Concerns Raised Over CCTV Facial Recognition Trial
Public CCTV cameras will be fitted with facial recognition technology in Perth, in the vein of similar trials which have been decried as "hopeless".
The trial, to be held in Perth, will use artificial intelligence technology to recognise faces, count people and track vehicle movements.
While the initiative will be launched across cameras in East Perth, the city's council insists only three of the cameras can be fitted with the facial recognition software at any one time.
The trial has been met with scepticism from critics, with The Guardian reporting allegations the council failed to adequately consult with the community about the trial.
But in a statement to 10 daily, the City of Perth defended their process as "open and transparent", with the trial first announced in December 2018.
According to a council spokesperson, the initiative would not only target unlawful activity but was also hoped could help identify other persons of interest, such as missing people.
The spokesperson insisted the facial recognition technology would only be activated at the request of Western Australia police, who would need to provide the City with images of persons of interest.
"There are many additional capabilities of the camera analytics including providing data around pedestrian numbers, vehicle types and counts, cyclist numbers which will assist planning and urban decision making such as the placement of infrastructure or enhance the development of transport solutions," the spokesperson said.
But while the council said the year-long trial would be subject to ongoing evaluation and any data collected would automatically be deleted after 31 days, the trial has raised concerns about surveillance being carried out nationwide on Australians.
How Does Facial REcognition Technology WOrk?

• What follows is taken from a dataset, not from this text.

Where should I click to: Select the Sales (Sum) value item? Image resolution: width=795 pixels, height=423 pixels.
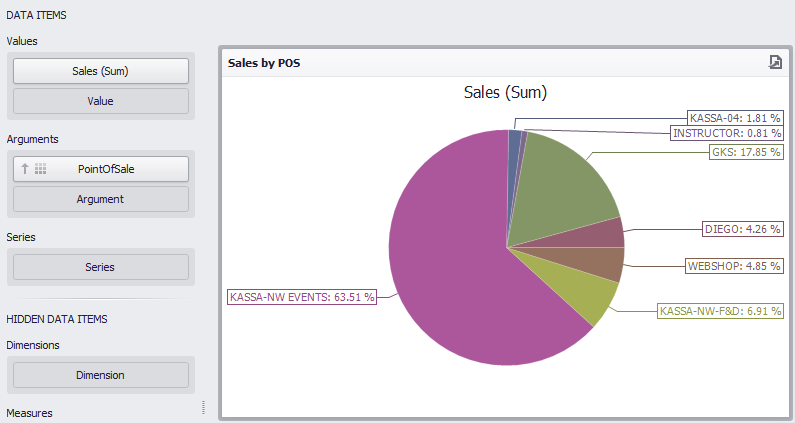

Carsten Rudolph, Associate Professor at Monash University and Director of Oceania Cyber Security Centre, said the way facial recognition technologies operate depends on the goal of the program.
Rudolph told 10 daily there were two main options currently available. One uses AI on a small scale, to find a particular person; while a much wider application can utilise a large database of people or images.
"One option is you search for one particular person, then you basically would compare all faces that you automatically detect on an image with that particular person and you ... can indicate that that person was in that spot at that time," Rudolph said.
He said a much wider application would occur where cameras are instead surveilling a large number of people that you want to match to the system.
Rudolph explained this would essentially mean that, by using a large database of photos, the AI system would be 'trained' to classify faces detected in an image.
"In terms of going from identifying single people to having an identification of everybody moving in that space, that would be more of a virtual identity system... if you roll it out on a large scale," he said.
But Rudolph questioned why local government would want to implement this technology in the first place, considering the failure of similar trials overseas.
Should You Be Worried ABout AI TEchnology?
While concerns around privacy have been raised about AI and facial recognition technology, some experts say a lack of privacy laws in Australia could mean there's little that individuals can do to protect themselves.
Barrister and Senior Lecturer at the University of Technology Sydney's Faculty of Law, Pip Ryan, said any discussion around facial recognition CCTV must consider there is no general right to privacy in Australia.
"Privacy in Australia is really only about the way your personal data is stored, collected and managed," Ryan said.
She explained that an image of an individual's face which is de-identified in the AI system doesn't constitute a breach of privacy under Australian laws.
She said privacy laws would only come into play where the cameras become a nuisance in a private place, adding while there are some council rules about where CCTV cameras can be placed, this would be a "very tricky" area to test -- considering the local council is the body running this initiative in this case.
"If they're going to match it with our personal data, then suddenly they owe a stack of obligations to make sure it's stored in a certain way," Ryan said, adding the agency would then also be obligated to tell people their data was being used.
She said police and councils could justify the technology by promising to target certain crime, promoting personal safety, public health and national security.
"This is really tricky stuff, which is why they probably feel emboldened to try it out," Ryan said.
But both Ryan and Rudolph said failed international trials raised real questions about how effective the technology could be, and issues of racial profiling.
A similar UK trial last year was branded a failure by several reports, with claims the technology identified the wrong person nine out of ten times.
Ryans said the trial proved to be "very unsuccessful, inaccurate and hopeless."
Rudolph said it raised more serious concerns around bias, with the UK trial finding black people and those from ethnic minorities were potentially unfairly exposed to false identification.
He said this could be a real concern in Australia as well, if facial recognition technology was used to generically scan an area to see which groups were gathering in which locations, and where crime hotspots were.
He said Indigenous Australians could face unfair discrimination under the technology, if the system were to use a photo-based database from police or corrective services, as the Indigenous population is vastly over-represented in prisons compared to in the general community.
Ryan said while the way that artificial intelligence systems aggregate certain data is a big concern.
"What you're doing is aggregating certain data and creating negative inferences with no positive evidence," she said.
She said that could lead to law enforcement implementing a range of new measures including crime prevention, curfews and bans on certain activities in places deemed "hotspots".
"At the moment we are in a world where we are not there yet," she said -- but warned Australia was on its way to getting there soon.